DOCUMENTO.
>>>
Con il volume unico Goodbye Eri, l’autore Tatsuki Fujimoto decide di compiere prima di ogni altra cosa un atto di sperimentazione che si dipana sui due livelli del linguaggio fumettistico, quello narrativo e quello grafico.
La storia è apparentemente semplice: Yuta, ragazzo appassionato di cinema, riceve una videocamera dalla madre malata, con la richiesta di riprenderla fino alla sua morte. Con il materiale che raccoglie lo studente realizza un film che viene però disprezzato dai compagni di classe, soprattutto per la scelta di chiuderlo con una libertà creativa, percepita come di cattivo gusto. Quel rifiuto spinge lo studente a tentare il suicidio, da cui desiste quando incontra Eri, una compagna di scuola che lo convince a realizzare un nuovo film grazie anche a una vera e propria rieducazione cinefila.
Il racconto è però tutt’altro che lineare, mostrando presto al suo interno sorprese e ribaltamenti, ma soprattutto una fragile linea di confine tra finzione e realtà. Dopo alcune pagine di estremo realismo, diventa impossibile comprendere cosa appartenga alla realtà e cosa alla costruzione di una finzione cinematografica. O forse è tutto frutto della mente di Yuta?
A contribuire allo straniamento in cui lentamente il lettore scivola e da cui esce alla conclusione dalla lettura, la narrazione sfiora spesso la sensazione di uno scorrimento in tempo reale con sequenze statiche, minimali e intime, frequentemente dialogiche. Fujimoto compie la scelta di sfruttare tutto ciò che ha a disposizione per calarci nell’impressione di assistere realmente al flusso di immagini su di un video e non alle pagine di un fumetto, mentre ci mostra quelli che appaiono a tutti gli effetti come frammenti di realtà.
<<<
DATI REGISTRATI.
>>>
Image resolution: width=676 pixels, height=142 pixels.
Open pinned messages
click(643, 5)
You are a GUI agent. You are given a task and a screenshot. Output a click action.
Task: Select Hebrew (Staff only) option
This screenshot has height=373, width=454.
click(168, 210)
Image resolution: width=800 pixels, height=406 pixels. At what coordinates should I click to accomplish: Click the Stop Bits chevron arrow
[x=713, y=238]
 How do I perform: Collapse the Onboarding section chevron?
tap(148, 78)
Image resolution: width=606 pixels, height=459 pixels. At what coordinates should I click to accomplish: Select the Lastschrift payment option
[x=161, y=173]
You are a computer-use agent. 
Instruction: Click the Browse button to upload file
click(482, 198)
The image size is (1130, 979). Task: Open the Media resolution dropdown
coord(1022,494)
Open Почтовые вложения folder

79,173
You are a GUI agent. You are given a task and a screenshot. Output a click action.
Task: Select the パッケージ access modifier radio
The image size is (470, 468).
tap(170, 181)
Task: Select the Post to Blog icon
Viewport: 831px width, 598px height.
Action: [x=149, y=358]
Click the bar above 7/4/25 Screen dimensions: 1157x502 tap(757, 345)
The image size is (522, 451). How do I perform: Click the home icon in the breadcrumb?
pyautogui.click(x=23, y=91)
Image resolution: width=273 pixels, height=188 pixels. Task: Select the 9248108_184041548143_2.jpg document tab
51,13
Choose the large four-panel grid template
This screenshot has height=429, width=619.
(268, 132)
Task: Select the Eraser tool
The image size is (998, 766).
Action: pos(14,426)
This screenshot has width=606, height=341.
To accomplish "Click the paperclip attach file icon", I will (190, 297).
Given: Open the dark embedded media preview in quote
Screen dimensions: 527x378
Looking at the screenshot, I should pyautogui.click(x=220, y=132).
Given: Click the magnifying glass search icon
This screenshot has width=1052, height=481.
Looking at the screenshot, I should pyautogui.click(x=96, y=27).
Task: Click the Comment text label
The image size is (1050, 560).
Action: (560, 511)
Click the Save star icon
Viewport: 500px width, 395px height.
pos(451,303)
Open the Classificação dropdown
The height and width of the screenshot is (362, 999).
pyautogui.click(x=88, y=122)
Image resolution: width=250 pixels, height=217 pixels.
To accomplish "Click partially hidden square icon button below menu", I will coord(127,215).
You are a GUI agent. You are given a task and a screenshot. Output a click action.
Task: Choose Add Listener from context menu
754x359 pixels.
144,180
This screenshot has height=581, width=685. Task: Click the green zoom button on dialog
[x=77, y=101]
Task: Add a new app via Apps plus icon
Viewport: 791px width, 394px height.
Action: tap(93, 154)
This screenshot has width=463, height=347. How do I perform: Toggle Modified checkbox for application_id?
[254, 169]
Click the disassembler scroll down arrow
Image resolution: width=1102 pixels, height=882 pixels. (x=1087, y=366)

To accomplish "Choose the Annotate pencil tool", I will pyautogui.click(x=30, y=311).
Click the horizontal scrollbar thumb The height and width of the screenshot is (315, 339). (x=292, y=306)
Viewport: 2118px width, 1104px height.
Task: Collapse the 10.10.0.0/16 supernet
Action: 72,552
<<<
AZIONI RICHIESTE.
1. Rispondi a queste domande sul testo su Goodbye Eri:
(a) Da chi riceve la videocamera Yuta?
(b) Per quale motivo, soprattutto, i compagni di classe disprezzano il film di Yuta?
(c) Con quali aggettivi sono descritte le sequenze statiche della narrazione?
2. Ricopia dal testo su Goodbye Eri il passo che comincia con "Il racconto è" e prosegue fino a "mente di Yuta?".

RISPOSTE.
1.
(a) Dalla madre malata.
(b) Per la scelta di chiuderlo con una libertà creativa, percepita come di cattivo gusto.
(c) Minimali, intime e frequentemente dialogiche.

2.
Il racconto è però tutt’altro che lineare, mostrando presto al suo interno sorprese e ribaltamenti, ma soprattutto una fragile linea di confine tra finzione e realtà. Dopo alcune pagine di estremo realismo, diventa impossibile comprendere cosa appartenga alla realtà e cosa alla costruzione di una finzione cinematografica. O forse è tutto frutto della mente di Yuta?